EXCERPTED TEXT:
— BEGIN —

M. TECUMSEH SHERMAN was born in Lancaster, Fairfield county, Ohio, on the 8th day of February, 1820, and was but nine years of age when his father died, leaving eleven children to the care of the mother. For six years previous to his death he held the position of Judge of the Superior Court of Ohio. After Mr. Sherman's death his friend, the Hon. Thomas Ewing, proposed to adopt Tecumseh, and as the mother wisely looked more to the child's interest than her own feelings, he was at once given up and placed by his adopted father at school and kept there until he was sixteen, when he was sent to West Point. Four years later he graduated in the class of 1840, and stood sixth in the examination. He at once entered into the regular service, and was ordered to Florida with the rank of Second Lieutenant of the Third Artillery. At the end of the year he was made First Lieutenant and stationed at Fort Moultrie, South Carolina. In 1846 he was sent to California, and during the Mexican War was promoted to the rank of captain.

In 1850 he married the eldest daughter of Mr. Ewing, between whom and himself there had been a strong attachment since his childhood. Wearying of a profession that in time of peace consisted of a monotonous round of mechanical duties, he resigned his commission and was made president of a banking house in San Francisco, where he remained several years. In 1860 he was offered the Presidency of the Louisiana State Military Academy, where he remained until the gathering of the war clouds black with their pent up volumes of wrath, warned him that the storm was near, when he resigned his position, only three months before the attack upon Fort Sumter. In his letter to the Board of Supervisors, he says: "I beg you to take immediate steps to relieve me the moment this State resolves to secede; for on no earthly account will I do any act, or think any thought hostile to, or in

defiance of, the old government of the United States." His resignation was accepted and he went to St. Louis to make preparations to enter into the combat the notes of which were already sounding far and near through the land.

— END —

GIVEN MATERIAL:

— BEGIN —

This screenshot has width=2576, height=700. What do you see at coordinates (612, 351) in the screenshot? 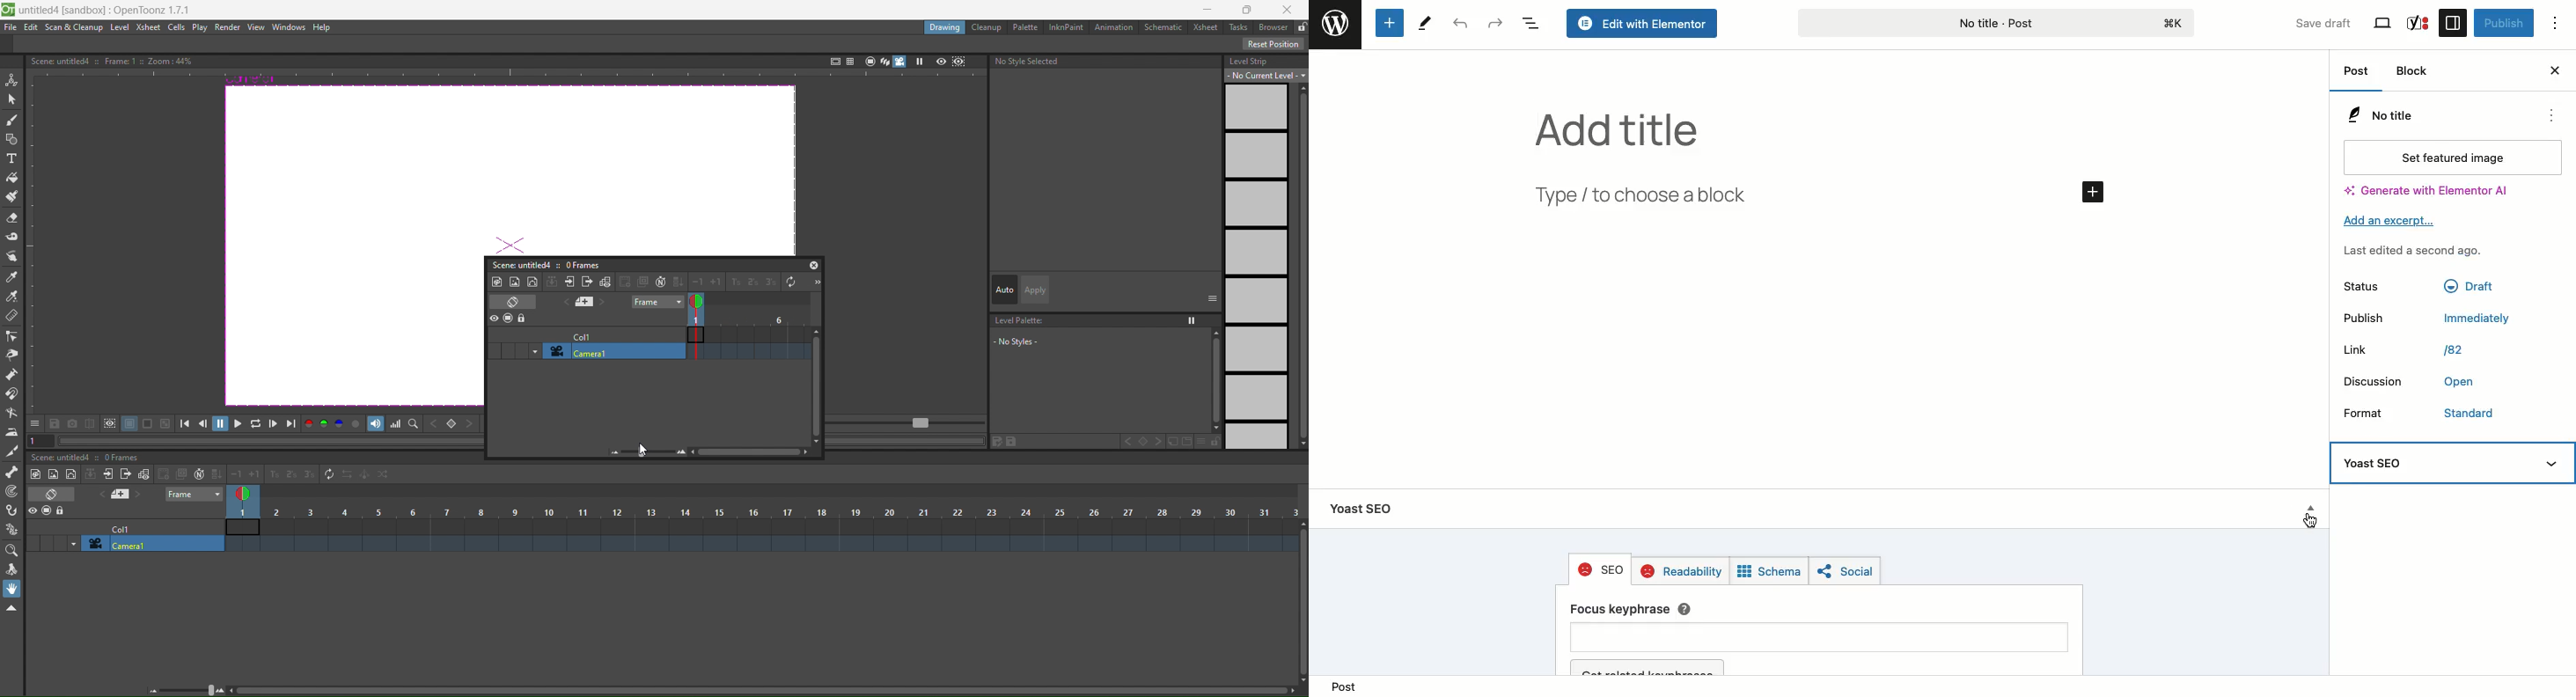
I see `camera1` at bounding box center [612, 351].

— END —

STATED EXERCISE: Copy out the full passage on Sherman's early life and career, word for word. Rely only on the text itself for what comes next.

TASK ANSWER:
M. TECUMSEH SHERMAN was born in Lancaster, Fairfield county, Ohio, on the 8th day of February, 1820, and was but nine years of age when his father died, leaving eleven children to the care of the mother. For six years previous to his death he held the position of Judge of the Superior Court of Ohio. After Mr. Sherman's death his friend, the Hon. Thomas Ewing, proposed to adopt Tecumseh, and as the mother wisely looked more to the child's interest than her own feelings, he was at once given up and placed by his adopted father at school and kept there until he was sixteen, when he was sent to West Point. Four years later he graduated in the class of 1840, and stood sixth in the examination. He at once entered into the regular service, and was ordered to Florida with the rank of Second Lieutenant of the Third Artillery. At the end of the year he was made First Lieutenant and stationed at Fort Moultrie, South Carolina. In 1846 he was sent to California, and during the Mexican War was promoted to the rank of captain.

In 1850 he married the eldest daughter of Mr. Ewing, between whom and himself there had been a strong attachment since his childhood. Wearying of a profession that in time of peace consisted of a monotonous round of mechanical duties, he resigned his commission and was made president of a banking house in San Francisco, where he remained several years. In 1860 he was offered the Presidency of the Louisiana State Military Academy, where he remained until the gathering of the war clouds black with their pent up volumes of wrath, warned him that the storm was near, when he resigned his position, only three months before the attack upon Fort Sumter. In his letter to the Board of Supervisors, he says: "I beg you to take immediate steps to relieve me the moment this State resolves to secede; for on no earthly account will I do any act, or think any thought hostile to, or in

defiance of, the old government of the United States." His resignation was accepted and he went to St. Louis to make preparations to enter into the combat the notes of which were already sounding far and near through the land.